Fake News Detection Results

Naive Bayes

The confusion matrices and other evaluation metrics for the Naive Bayes Models can be found below.

Evaluation Metrics:

  • Accuracy: 0.903

Evaluation Metrics:

  • Accuracy: (4245 + 3917) / (4245 + 3917 + 427 + 391) = 0.906
    • Percent of articles predicted correctly
  • Precision (Fake News): 4245 / (4245 + 427) = 0.909
    • Percent of articles belonging to the fake class out of all articles that were predicted to be fake by the model.
  • Precision (True News): 3917 / (3917 + 391) = 0.909
    • Percent of articles belonging to the true class out of all articles that were predicted to be true by the model.
  • Recall (Fake News): 4245 / (4245 + 391) = 0.916
    • Percent of articles predicted correctly to the fake class out of all articles that actually belong to the fake class.
  • Recall (True News): 3917 / (3917 + 427) = 0.902
    • Percent of articles predicted correctly to the true class out of all articles that actually belong to the true class.

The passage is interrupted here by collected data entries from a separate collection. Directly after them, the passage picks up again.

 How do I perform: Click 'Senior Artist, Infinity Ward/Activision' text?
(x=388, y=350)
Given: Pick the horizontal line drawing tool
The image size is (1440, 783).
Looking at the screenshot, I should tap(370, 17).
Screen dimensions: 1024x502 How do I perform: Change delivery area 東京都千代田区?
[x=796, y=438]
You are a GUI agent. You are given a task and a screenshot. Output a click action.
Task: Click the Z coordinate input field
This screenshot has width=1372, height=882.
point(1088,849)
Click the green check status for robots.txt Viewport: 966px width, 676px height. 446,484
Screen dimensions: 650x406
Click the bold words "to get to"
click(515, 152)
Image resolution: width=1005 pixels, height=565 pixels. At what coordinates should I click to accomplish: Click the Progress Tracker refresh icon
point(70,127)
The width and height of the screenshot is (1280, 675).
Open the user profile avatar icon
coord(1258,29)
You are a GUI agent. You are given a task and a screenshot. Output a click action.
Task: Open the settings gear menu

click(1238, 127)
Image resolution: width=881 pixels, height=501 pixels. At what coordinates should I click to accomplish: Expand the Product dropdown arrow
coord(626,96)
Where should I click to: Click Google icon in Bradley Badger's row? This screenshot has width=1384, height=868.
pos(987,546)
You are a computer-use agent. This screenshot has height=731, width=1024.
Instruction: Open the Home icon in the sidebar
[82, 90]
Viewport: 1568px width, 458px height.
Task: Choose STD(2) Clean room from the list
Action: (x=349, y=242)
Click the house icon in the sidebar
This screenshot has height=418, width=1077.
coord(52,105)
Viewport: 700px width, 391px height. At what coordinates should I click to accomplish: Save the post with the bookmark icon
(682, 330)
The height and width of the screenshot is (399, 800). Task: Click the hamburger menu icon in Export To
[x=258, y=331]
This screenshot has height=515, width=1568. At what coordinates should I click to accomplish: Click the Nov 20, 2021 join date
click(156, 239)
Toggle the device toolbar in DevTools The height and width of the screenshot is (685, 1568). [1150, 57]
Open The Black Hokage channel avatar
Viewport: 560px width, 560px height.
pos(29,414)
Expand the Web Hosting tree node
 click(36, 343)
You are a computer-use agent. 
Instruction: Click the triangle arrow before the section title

The term-frequency and count vectorizers performed very similarly when modeled with Naive Bayes. However, the count vectorized text data did perform slightly better with an accuracy of 90.6% compared to 90.3%.

Support Vector Machines

The confusion matrices and other evaluation metrics for the Support Vector Machine Models for different kernels can be found below.

Linear Kernel

Evaluation Metrics:

  • Accuracy: 0.944

Evaluation Metrics:

  • Accuracy: 0.914

The term-frequency and count vectorizers both performed well when modeled with Support Vector Machines using the linear kernel. However, the term-frequency vectorized text data performed better with an accuracy of 94.4% compared to 91.4%.

Sigmoid Kernel

Evaluation Metrics:

  • Accuracy: 0.889

Evaluation Metrics:

  • Accuracy: 0.613

The term-frequency vectorizer performed well with the sigmoid kernel. However, it is still worse than the accuracy when using the linear kernel (88.9% compared to 94.4%). The count vectorizer did not perform well at all with the sigmoid kernel, producing an accuracy of only 61.3%.

RBF (Gaussian) Kernel

Evaluation Metrics:

  • Accuracy: 0.968

Evaluation Metrics:

  • Accuracy: 0.521

The term-frequency vectorizer performed very well with the rbf kernel. It is the best performer, with an accuracy of 96.8%. The count vectorizer did not perform well at all with the rbf kernel, producing an accuracy of only 52.1%.

Polynomial Kernel (degree = 2)

Important note: using a degree of 3 was not significantly different from 2.

Evaluation Metrics:

  • Accuracy: 0.963

Evaluation Metrics:

  • Accuracy: 0.928

The term-frequency vectorizer and count vectorizer both performed well with the polynomial kernel and a degree of 2. The term-frequency vectorizer performed slightly worse than the best accuracy overall (96.3% compared to 96.8%).

Polynomial Kernel (degree = 4)

Evaluation Metrics:

  • Accuracy: 0.963

Evaluation Metrics:

  • Accuracy: 0.980

The term-frequency vectorizer and count vectorizer both performed well with the polynomial kernel and a degree of 4. Interestingly we see a massive increase in the accuracy of the count vectorizer. The 98% accuracy of the count vectorizer is the best performing model out of all of the other models.